:: REQUIRED ACTION ::
Transcribe, word for word, every record in the data below.

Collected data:
....
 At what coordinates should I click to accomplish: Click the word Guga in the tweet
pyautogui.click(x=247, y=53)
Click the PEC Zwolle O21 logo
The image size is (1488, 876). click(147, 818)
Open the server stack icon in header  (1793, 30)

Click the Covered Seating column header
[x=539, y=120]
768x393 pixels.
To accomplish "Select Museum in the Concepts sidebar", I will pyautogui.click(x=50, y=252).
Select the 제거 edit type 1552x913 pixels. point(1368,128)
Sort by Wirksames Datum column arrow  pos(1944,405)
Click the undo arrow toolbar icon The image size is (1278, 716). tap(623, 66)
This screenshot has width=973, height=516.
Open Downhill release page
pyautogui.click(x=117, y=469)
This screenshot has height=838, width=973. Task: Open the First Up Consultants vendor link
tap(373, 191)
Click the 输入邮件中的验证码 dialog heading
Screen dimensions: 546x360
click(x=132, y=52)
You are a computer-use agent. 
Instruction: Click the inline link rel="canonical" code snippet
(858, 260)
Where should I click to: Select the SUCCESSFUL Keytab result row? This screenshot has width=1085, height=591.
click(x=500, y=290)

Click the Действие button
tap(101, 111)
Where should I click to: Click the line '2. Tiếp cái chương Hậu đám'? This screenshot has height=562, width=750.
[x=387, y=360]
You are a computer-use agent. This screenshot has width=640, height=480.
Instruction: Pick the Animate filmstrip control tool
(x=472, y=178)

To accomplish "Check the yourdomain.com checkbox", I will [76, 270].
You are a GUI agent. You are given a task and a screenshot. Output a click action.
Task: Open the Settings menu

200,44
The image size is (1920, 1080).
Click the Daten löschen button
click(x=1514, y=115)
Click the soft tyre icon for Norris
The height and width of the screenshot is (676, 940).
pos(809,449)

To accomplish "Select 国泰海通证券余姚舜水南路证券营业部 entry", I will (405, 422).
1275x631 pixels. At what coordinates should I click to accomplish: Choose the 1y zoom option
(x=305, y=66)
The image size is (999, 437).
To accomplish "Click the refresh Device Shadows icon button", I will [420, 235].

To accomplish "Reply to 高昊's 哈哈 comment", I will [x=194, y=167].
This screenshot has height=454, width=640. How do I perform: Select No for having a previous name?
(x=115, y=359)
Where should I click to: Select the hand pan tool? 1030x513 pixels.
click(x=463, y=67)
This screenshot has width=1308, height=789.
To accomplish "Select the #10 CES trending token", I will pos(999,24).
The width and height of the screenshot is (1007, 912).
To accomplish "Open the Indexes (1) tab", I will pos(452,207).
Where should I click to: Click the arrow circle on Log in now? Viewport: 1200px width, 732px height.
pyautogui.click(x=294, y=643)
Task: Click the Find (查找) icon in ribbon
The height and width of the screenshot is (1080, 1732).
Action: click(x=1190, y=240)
....
:: SOLUTION TO THIS PROBLEM ::
 At what coordinates should I click to accomplish: Click the word Guga in the tweet
pyautogui.click(x=247, y=53)
Click the PEC Zwolle O21 logo
The image size is (1488, 876). click(147, 818)
Open the server stack icon in header  (1793, 30)

Click the Covered Seating column header
[x=539, y=120]
768x393 pixels.
To accomplish "Select Museum in the Concepts sidebar", I will pyautogui.click(x=50, y=252).
Select the 제거 edit type 1552x913 pixels. point(1368,128)
Sort by Wirksames Datum column arrow  pos(1944,405)
Click the undo arrow toolbar icon The image size is (1278, 716). tap(623, 66)
This screenshot has width=973, height=516.
Open Downhill release page
pyautogui.click(x=117, y=469)
This screenshot has height=838, width=973. Task: Open the First Up Consultants vendor link
tap(373, 191)
Click the 输入邮件中的验证码 dialog heading
Screen dimensions: 546x360
click(x=132, y=52)
You are a computer-use agent. 
Instruction: Click the inline link rel="canonical" code snippet
(858, 260)
Where should I click to: Select the SUCCESSFUL Keytab result row? This screenshot has width=1085, height=591.
click(x=500, y=290)

Click the Действие button
tap(101, 111)
Where should I click to: Click the line '2. Tiếp cái chương Hậu đám'? This screenshot has height=562, width=750.
[x=387, y=360]
You are a computer-use agent. This screenshot has width=640, height=480.
Instruction: Pick the Animate filmstrip control tool
(x=472, y=178)

To accomplish "Check the yourdomain.com checkbox", I will [76, 270].
You are a GUI agent. You are given a task and a screenshot. Output a click action.
Task: Open the Settings menu

200,44
The image size is (1920, 1080).
Click the Daten löschen button
click(x=1514, y=115)
Click the soft tyre icon for Norris
The height and width of the screenshot is (676, 940).
pos(809,449)

To accomplish "Select 国泰海通证券余姚舜水南路证券营业部 entry", I will (405, 422).
1275x631 pixels. At what coordinates should I click to accomplish: Choose the 1y zoom option
(x=305, y=66)
The image size is (999, 437).
To accomplish "Click the refresh Device Shadows icon button", I will [420, 235].

To accomplish "Reply to 高昊's 哈哈 comment", I will [x=194, y=167].
This screenshot has height=454, width=640. How do I perform: Select No for having a previous name?
(x=115, y=359)
Where should I click to: Select the hand pan tool? 1030x513 pixels.
click(x=463, y=67)
This screenshot has width=1308, height=789.
To accomplish "Select the #10 CES trending token", I will pos(999,24).
The width and height of the screenshot is (1007, 912).
To accomplish "Open the Indexes (1) tab", I will pos(452,207).
Where should I click to: Click the arrow circle on Log in now? Viewport: 1200px width, 732px height.
pyautogui.click(x=294, y=643)
Task: Click the Find (查找) icon in ribbon
The height and width of the screenshot is (1080, 1732).
Action: click(x=1190, y=240)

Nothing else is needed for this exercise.